Barbara Buttinger-Förster’s paintings tell no stories, they speak about conditions. They are both look and mirror. They sacrifice all three-dimensionality. Everything is foreground; nothing is spacial, but space is everything. Uterus, amniotic fluid. Dampened light. Cave. Red is the colour which one thinks to see more often than it is really there – heart-red, blood-red, life-red. Vitality: without rules. We find raw, uncut sacramentalism and severe inwardness instead of some soft surreal esoteric feigning female spirituality.
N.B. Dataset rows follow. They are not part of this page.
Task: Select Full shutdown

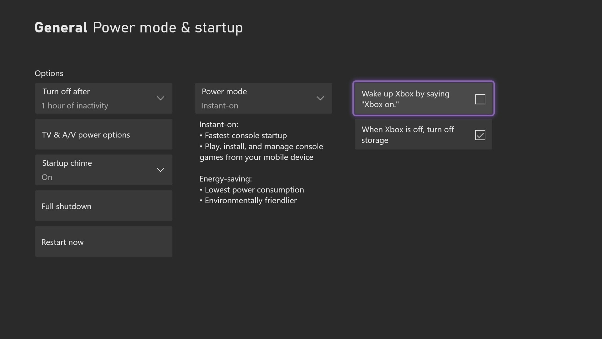Action: pyautogui.click(x=103, y=206)
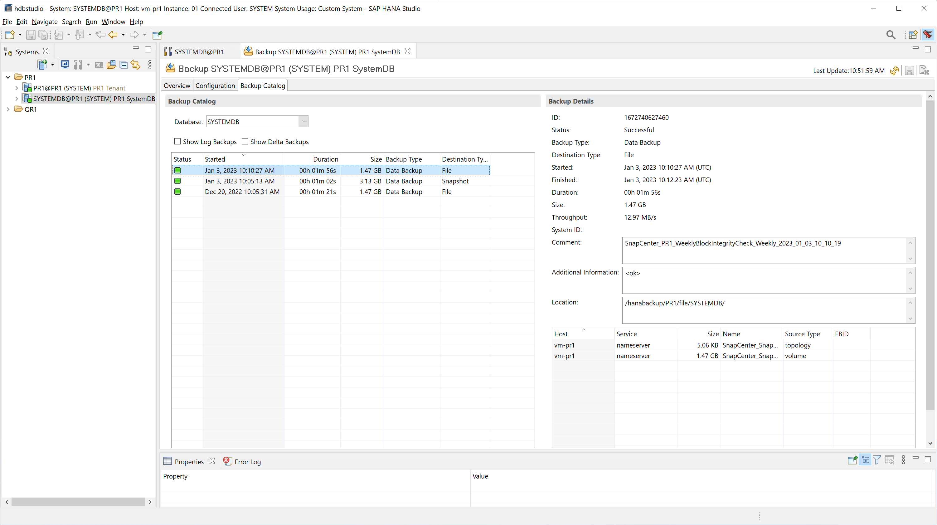
Task: Switch to the Configuration tab
Action: coord(215,85)
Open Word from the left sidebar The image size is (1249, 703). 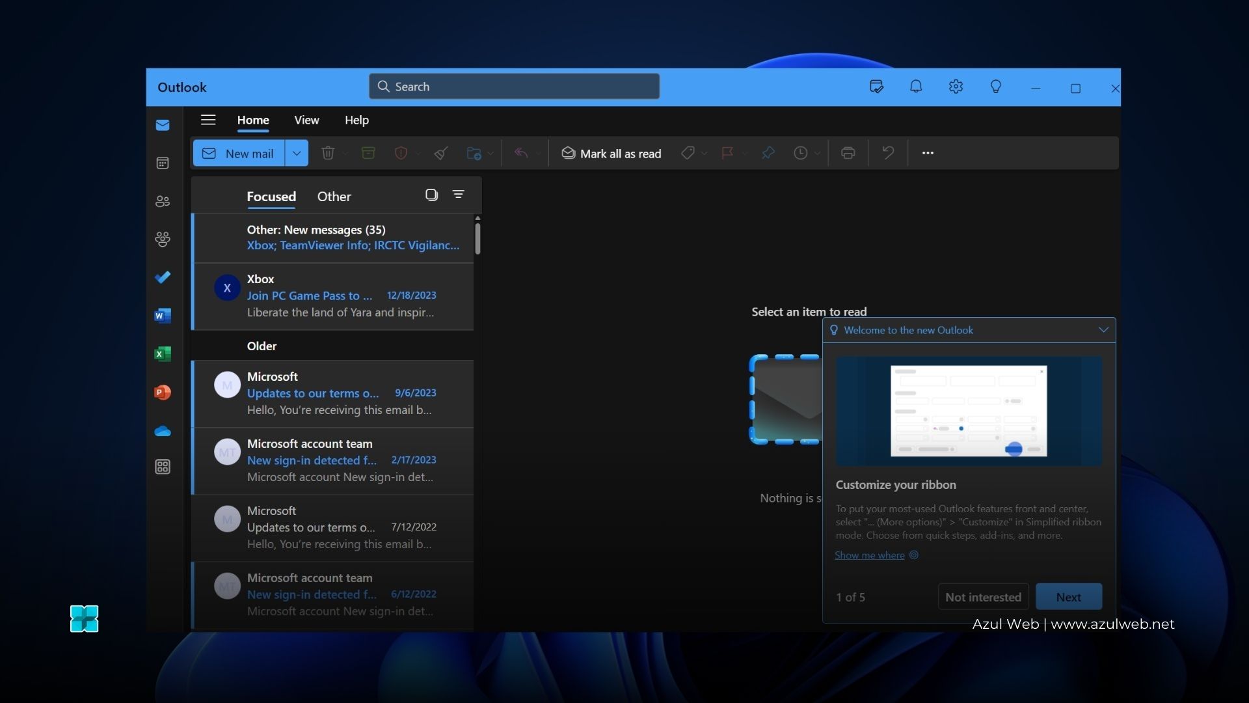(x=163, y=316)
Barbara Buttinger-Förster’s painting is not orientated on picture effect and at first also does not want to make an effect. What (perhaps then later) works is that necessity to stand ruthlessly opposite the self, ruthlessly opposite the observer. It disconcerts until it is recognized as the pre-consciousness of that which goes “through all people” and “all times”. True art is and remains collective memory of all which was and all which will be, drawing threads from the texture of the whole history of humanity. It is a timeless “pathos formula” (Aby Warburg) for pain, death and prayer, for love, sacrifice and dance. It has its lineage from the cave paintings of prehistoric times, through the prayerful postures in the early Christian catacombs to the spectral black self-portraits of Jean-Michel Basquiat.  It is the premonition of the shocking and attracting numinous, of all that which brings fear, but also of all that which gives hope. That is the imposition of true art.
So it may be that one stands before true art and says, “I can do this too!” Put in the position of having to prove this, one must recognize how wide off the mark one actually is. Art demands a journey to the inner world which Kandinsky, Dubuffet and many other artists ask of themselves as prerequisite.  
One must perish (go to the ground) in order to know in entirety (from the ground) and not to be lost. (Ingeborg Bachmann).
The painter, philosopher and poet, Jean-Michel Atlan (1913 – 1960), one of the most important modern inspirers of the forties and fifties in the twentieth century formulated his avowal regarding the art of indigenous peoples in a conversation shortly before his death: “I have not learnt painting from the museums, but rather from the shamans”.